I wrote a simple C++ program that tests how long it takes to execute
QueryPerformanceCounter function. You can see the code here: QueryPerformanceCounterTest.cpp and download 64-bit binary here: QueryPerformanceCounterTest.zip. Running this test on two different machines gave following results:
CPU: Intel Core i7-6700K, Motherboard: GIGABYTE Z170-HD3-CF:
> QueryPerformanceCounterTest.exe 1000000000
Executing QueryPerformanceCounter x 1000000000...
According to GetTickCount64 it took 0:00:11.312 (11.312 ns per call)
According to QueryPerformanceCounter it took 0:00:11.314 (11.314 ns per call)
CPU: AMD Ryzen 7 1700X, Motherboard: ASRock X370 Killer SLI (changed from different model without system reinstall):
> QueryPerformanceCounterTest.exe 10000000
Executing QueryPerformanceCounter x 10000000...
According to GetTickCount64 it took 0:00:24.906 (2490.6 ns per call)
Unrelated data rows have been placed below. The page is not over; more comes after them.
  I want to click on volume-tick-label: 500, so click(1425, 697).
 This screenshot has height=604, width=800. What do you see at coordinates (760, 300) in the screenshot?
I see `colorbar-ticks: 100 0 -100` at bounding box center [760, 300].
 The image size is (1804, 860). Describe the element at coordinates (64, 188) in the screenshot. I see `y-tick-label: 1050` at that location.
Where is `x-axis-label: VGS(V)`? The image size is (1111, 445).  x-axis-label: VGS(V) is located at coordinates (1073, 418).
According to QueryPerformanceCounter it took 0:00:24.911 (2491.1 ns per call)
As you can see, the function takes 11 nanoseconds on first platform and 2.49 microsenonds (220 times more!) on the second one. This was the cause of slowness of my program. The program calls this function many times.
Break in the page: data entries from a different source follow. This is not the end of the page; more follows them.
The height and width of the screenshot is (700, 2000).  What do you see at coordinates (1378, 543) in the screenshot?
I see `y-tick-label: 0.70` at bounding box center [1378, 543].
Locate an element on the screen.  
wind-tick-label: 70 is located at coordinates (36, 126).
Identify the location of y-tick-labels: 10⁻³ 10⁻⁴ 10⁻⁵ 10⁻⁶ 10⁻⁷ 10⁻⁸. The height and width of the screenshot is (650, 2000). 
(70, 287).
I tried to fix it and somehow convince Windows to use the fast implementation. I uninstalled and reinstalled motherboard drivers - the latest ones downloaded from manufacturer website. I upgraded and downgraded BIOS to different versions. I booted the system from Windows installation media and "repaired" it again. I restored default settings in UEFI/BIOS and tried to change "ACPI HPET Table" option there to Disabled/Enabled/Auto. Nothing worked. Finally I restored Windows to factory settings (Settings > Update & Security > Recovery > Reset this PC). This solved my problem, but unfortunately it's like reinstalling Windows from scratch - now I need to install and configure all the apps again. After that the function takes 22 ns on this machine.
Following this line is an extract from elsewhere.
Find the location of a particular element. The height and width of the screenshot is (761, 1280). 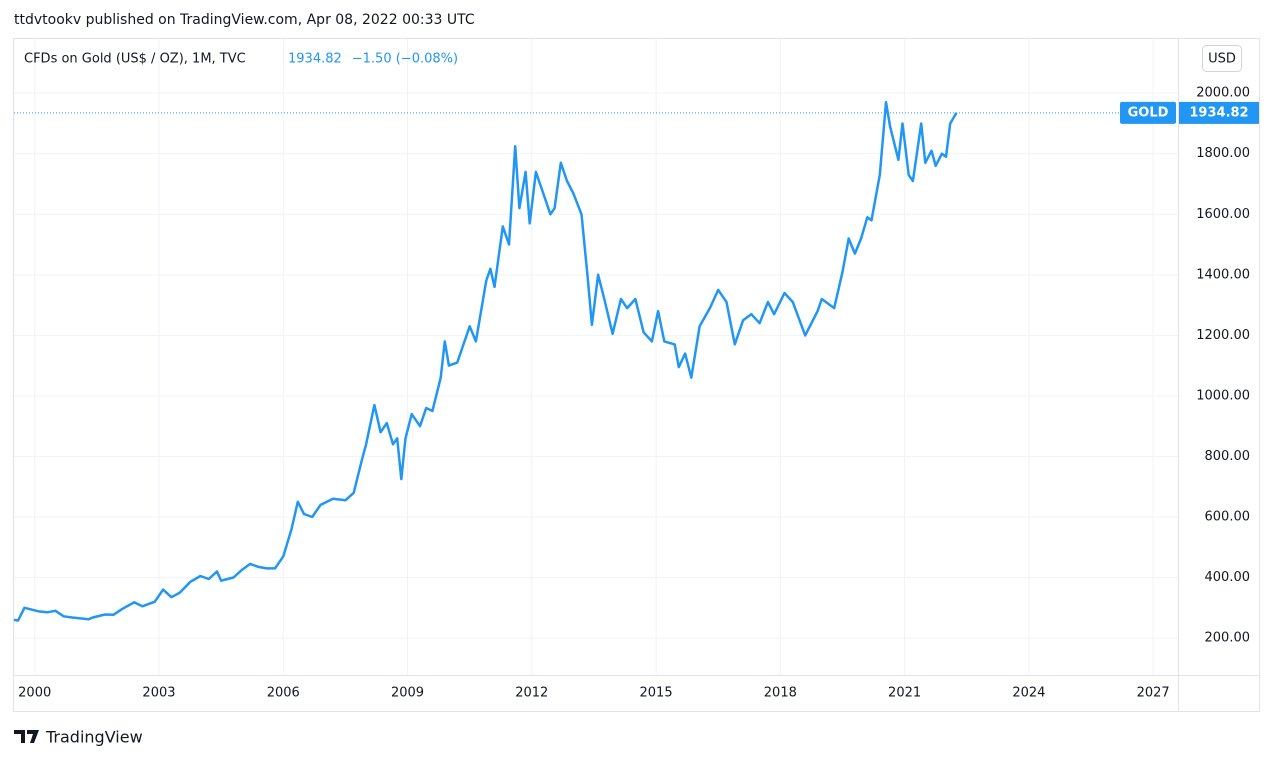

currency-box is located at coordinates (1222, 58).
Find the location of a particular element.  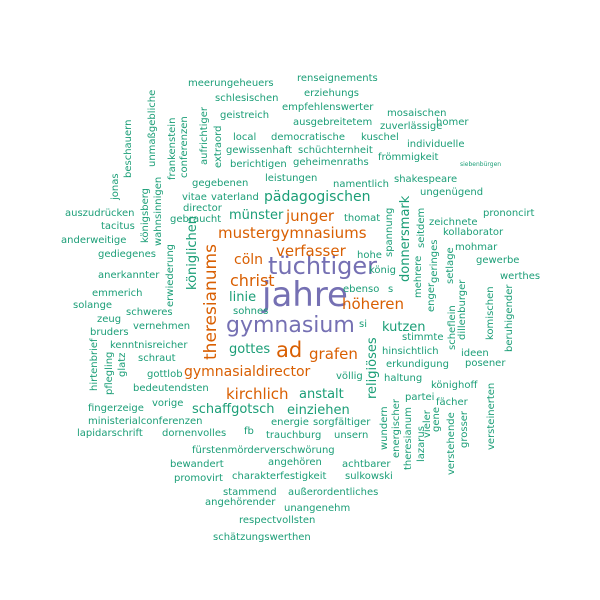

word-schuechternheit: schüchternheit is located at coordinates (336, 150).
My conclusions from this "adventure" are twofold:
QueryPerformanceCounterto execute slowly on some platforms, like for 2.5 microseconds. If you call it just once per rendering frame then it doesn't matter, but you shouldn't profile every small portion of your code with it, calling it millions of times.
Update 2017-12-11: A colleague told me that enabling/disabling HPET using "bcdedit" system command could possibly help for that issue.
Update 2018-12-17: Blog post "Ryzen Threadripper for Game Development – optimising UE4 build times" on GPUOpen.com, section "HPET timer woes", seems to be related to this topic.